Experimental Evaluation and Numerical Results
Six state-of-the-art models spanning RNNs, Transformers, and LLM-based approaches are evaluated. Standard text similarity metrics (e.g., BERTScore F1) are uniformly high (0.81–0.90), suggesting strong surface-level performance.
Figure 1: Text similarity metrics for explanation generation (top) and review generation (bottom) across models and domains; high scores mask low factual consistency.
However, when assessed with the proposed factuality metrics, all models display uniformly low performance. LLM-based statement-level precision ranges as low as 4.38% and peaks at only 32.88%; recall is even lower in most cases, with maxima below 30% across all tested domains and models. F1 scores for LLM-based metrics rarely exceed 20%, highlighting both poor precision (hallucination) and recall (missing explanatory evidence).
Notably, NLI-based metrics corroborate these findings: statement entailment precision varies from 4.66% to 24.8%, with recall stagnating below 15% in most cases. The coherence scores further demonstrate that some systems issue statements that contradict available evidence.
This stark divergence is further illustrated by the lack of correlation between BERTScore (semantic similarity) and St2Exp metrics, confirming that surface-level text similarity cannot serve as a proxy for factual correctness.
Discussion and Implications
These findings bring to light a major factuality gap in explainable recommendation: current models routinely generate fluent and plausible explanations that are not grounded in the supporting user-item evidence. This exposes users to potential misinformation, undermining system transparency and trustworthiness.

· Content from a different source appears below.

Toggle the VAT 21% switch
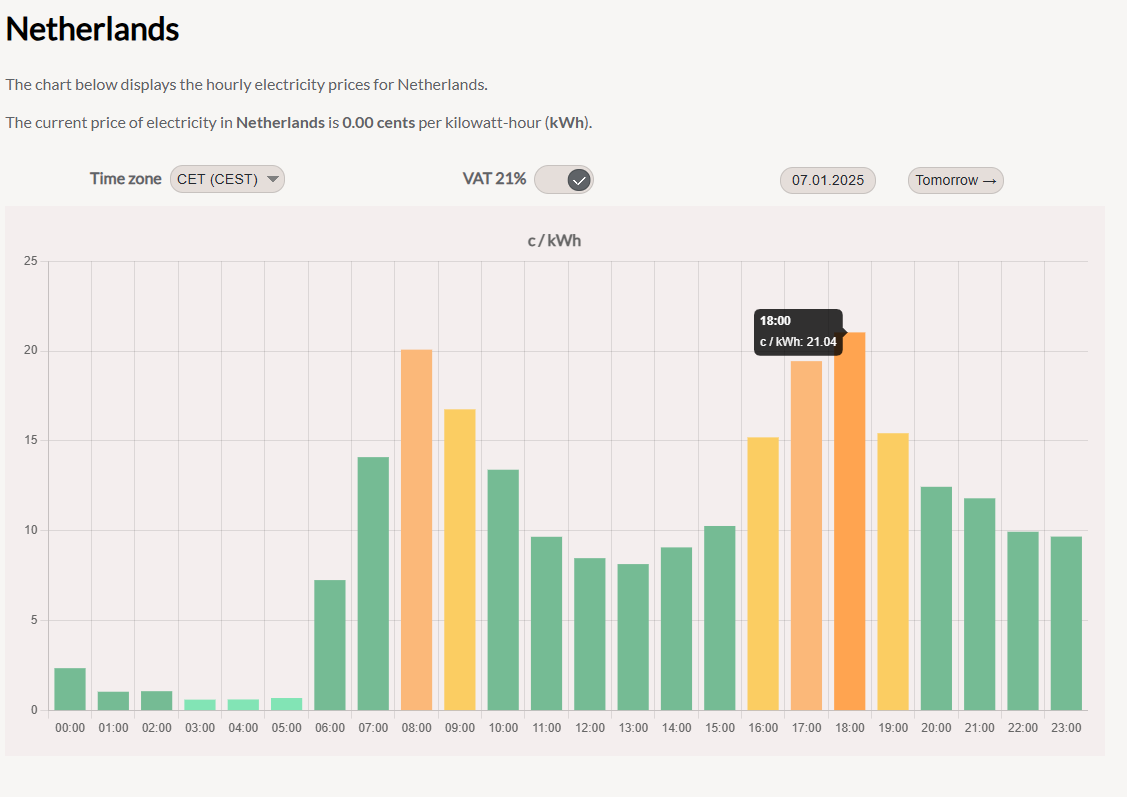 click(564, 180)
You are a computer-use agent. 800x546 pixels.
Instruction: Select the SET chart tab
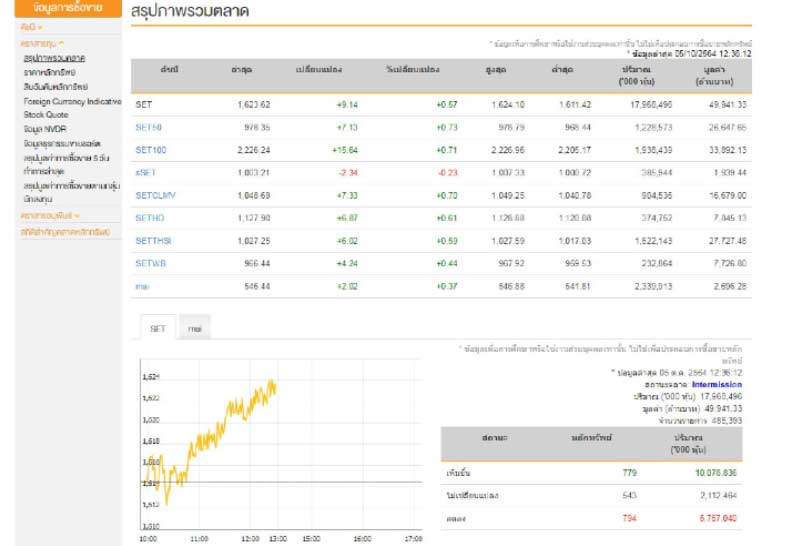click(x=158, y=327)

The implications are two-fold:
- Practical: There is an urgent need to adopt evaluation standards that rigorously assess factual consistency of explanations, especially in user-facing products where transparency and accuracy are paramount.
- Theoretical: Achieving factual consistency may require architectural innovations in model design (e.g., explicit fact selection, evidence retrieval, or controlled generation) or loss functions that directly incentivize factual grounding during training. The use of statement-level metrics as learning objectives could drive progress toward this goal.

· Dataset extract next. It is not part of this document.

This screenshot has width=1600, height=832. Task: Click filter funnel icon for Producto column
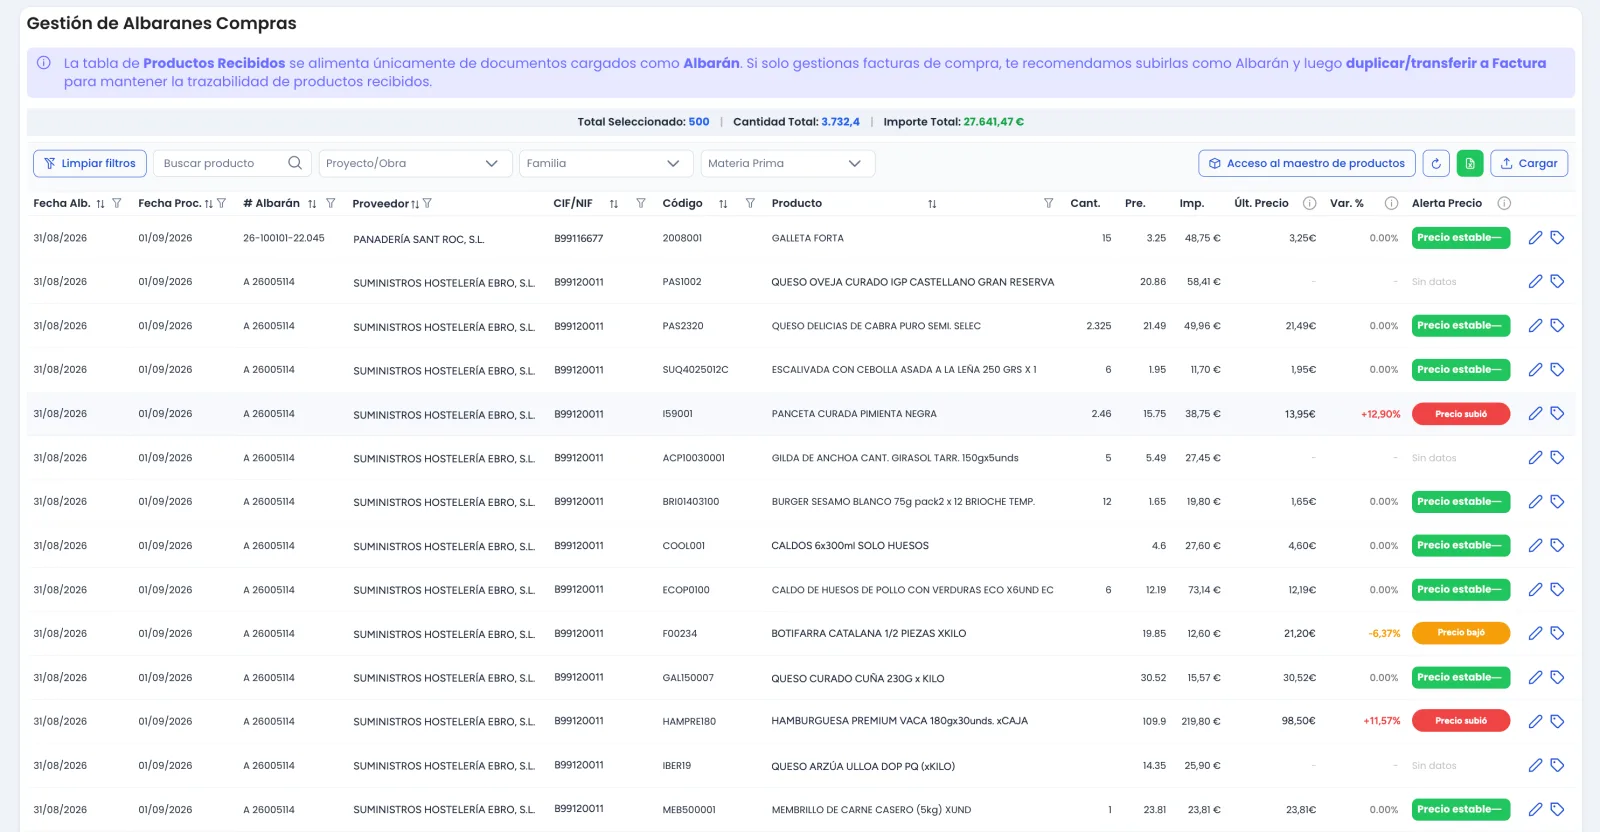[x=1048, y=203]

Future work may focus on (1) improving triplet extraction reliability (e.g., human-in-the-loop verification), (2) exploring finer-grained, user-aligned aggregation strategies for ground truth, and (3) developing architectures and training paradigms that prioritize the alignment between recommended item rationales and verifiable user evidence.
Conclusion
This paper delivers a rigorous empirical analysis of factual consistency in text-based explainable recommendation, introducing an LLM-assisted framework for statement-level ground-truth extraction and evaluation. Despite high scores on conventional similarity metrics, all evaluated models exhibit low factuality—both in precision and recall—indicating widespread hallucination and omission of salient factual content in generated explanations. The research underscores that semantic fluency alone is inadequate for trustworthy recommendation explanations and establishes a concrete agenda for the next generation of factuality-oriented recommendation systems.